At the time, Athens had a democratic political system and a fearsome naval force. Sparta,  on the other hand, was most powerful as a land force, with a tradition of an austere militaristic monarchy.

The first ten years of the conflict passed with the Spartans attacking by land and Athenians raiding by sea. After Thucydides lost Amphipolis to Brasidas’ army, Athenian General Cleon unsuccessfully tried to recapture it in 422 BC. Both generals were killed in battle, forcing the two sides to negotiate a treaty.

A truce that lasted six years ended when Athens launched an expedition against Syracuse, which was an ally of Sparta in Sicily. With the help of the Spartans, the Sicilians drove out the Athenians in 413 BC, destroying the largest part of their fleet.

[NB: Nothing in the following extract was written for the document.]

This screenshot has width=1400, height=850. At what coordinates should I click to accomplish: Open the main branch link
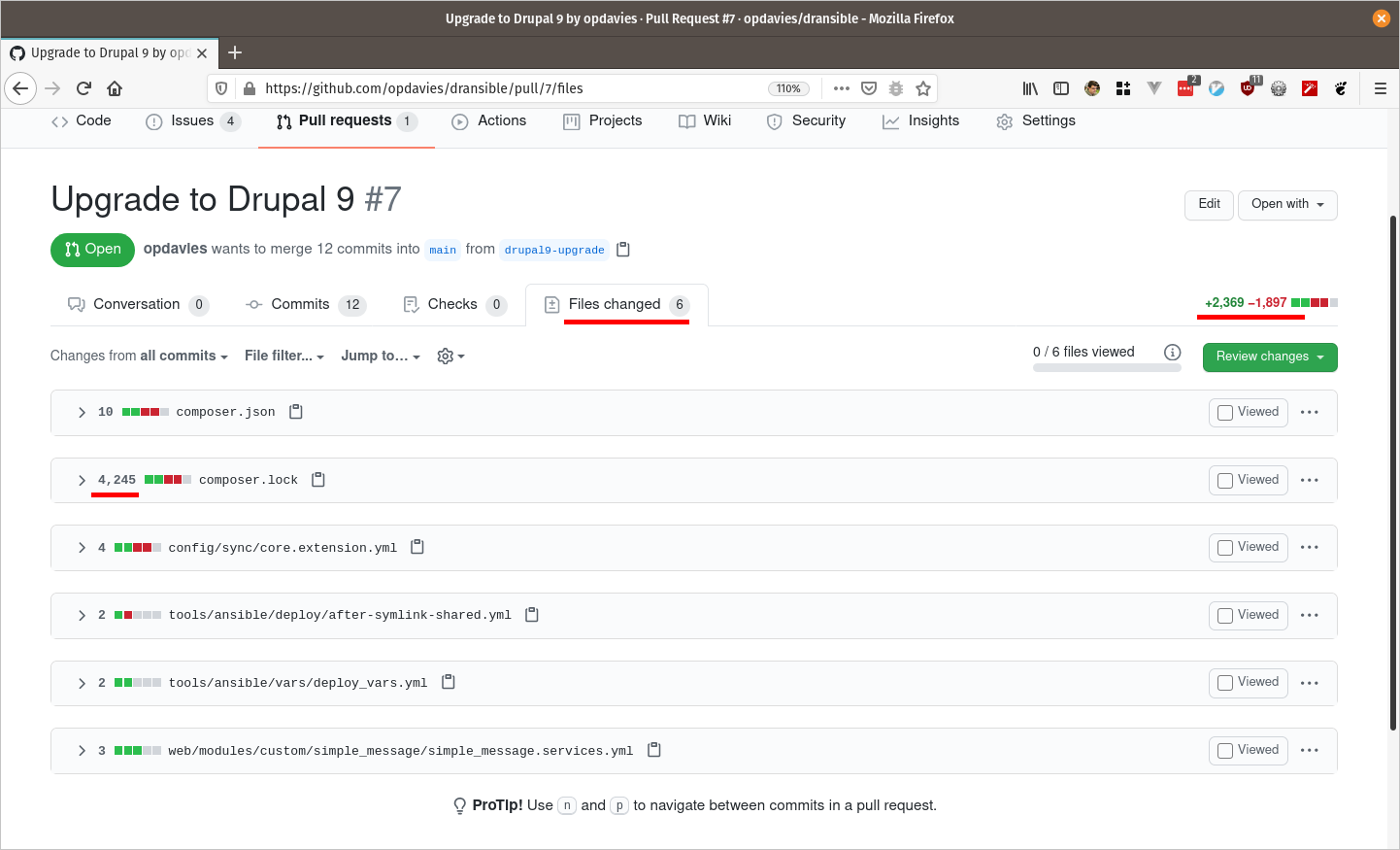[443, 250]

Thucydides did not finish History of the Peloponnesian Wars. For unknown reasons, the final chapter ends abruptly in 411 BC. This is seven years before the end of the war. Nevertheless, 2,500 years later, the book remains a must-read for the academic disciplines mentioned above.

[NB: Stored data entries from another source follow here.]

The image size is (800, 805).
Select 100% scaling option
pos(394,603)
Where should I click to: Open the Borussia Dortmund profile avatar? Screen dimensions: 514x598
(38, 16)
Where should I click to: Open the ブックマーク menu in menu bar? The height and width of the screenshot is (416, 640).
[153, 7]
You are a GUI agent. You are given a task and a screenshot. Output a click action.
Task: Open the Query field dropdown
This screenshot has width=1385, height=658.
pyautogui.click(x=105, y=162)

Thucydides, Herodotus, and Homer today

Thucydides was the third ancient Greek who wrote extensively about a war. Roughly fifty years before him, Herodotus wrote The Persian Wars. Three centuries prior to him, Homer wrote the Iliad, a story of the Trojan War. Both were influential works with invaluable insight into ancient Greek and world history of the time. Nonetheless, neither of those was a history book.

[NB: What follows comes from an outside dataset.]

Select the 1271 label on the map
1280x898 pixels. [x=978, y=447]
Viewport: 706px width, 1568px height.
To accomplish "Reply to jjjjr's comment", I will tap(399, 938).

Homer’s Iliad was an epic story full of great heroes and capricious gods. It was the starting point of Western literature, but a history book it was certainly not. Troy was likely real, and there is a possibility it was attacked by Achaeans sometime before the Greek Dark Ages. However, there is no mention in history that Achilles, Paris, Helen, or any of the protagonists of the epic poem were real persons, as most of the protagonists are fictional characters and gods.

Herodotus’ account of the war between the ancient Greeks and the invading Persians was a history book for its time. While it provides priceless information on the two armies at war and their battles as observed by the author, who lived during that time period, most historians find it to be exaggerated and occasionally inaccurate. It is also believed the protagonists of both sides are blown out of proportion.

This is not so with Thucydides and his History of the Peloponnesian War. As Julia Kindt, Chair of the Department of Classics and Ancient History at the University of Sydney, wrote about Thucydides’ take on the Peloponnesian War:

“As a high-ranking Athenian military commander (or “strategos”), Thucydides brought to the project firsthand experience of the war, as well as an acute understanding of the complex power politics behind events on the battlefield. His analysis of the immediate and underlying causes of the war and his insight into the considerations and motivations of those fighting it remain one of the most brilliant pieces of political history to date.

His sharp analysis of the kind of forces that stir popular sentiments and drive collective decision making still resonates in the modern world.”

The lesson emerging from that war is that, essentially, there is no real winner in such a war. The outcome of the Peloponnesian War was the weakening of two ancient Greek superpowers that eventually led to the ultimate demise of both.

The name of Thucydides and the mutually destructive Peloponnesian War appears once again in modern times in a 2017 book entitled Destined for War: Can America and China Escape Thucydides’s Trap?

Writer Graham Allison, the director of the Harvard Kennedy School’s Belfer Center for Science and International Affairs, parallels the possibility of war between today’s superpowers, the United States and China, with the Peloponnesian War as analyzed by Thucydides. Allison refers to the potential catastrophic results of such conflict for both sides.

The dilemma here is whether two states can avoid catastrophic war when a rising power such as China begins to challenge the dominant state’s—in this case that of the US—control. For Thucydides, the answer is a resounding “no.” Indeed, this is a lesson taught roughly 2,500 years ago by a brilliant teacher.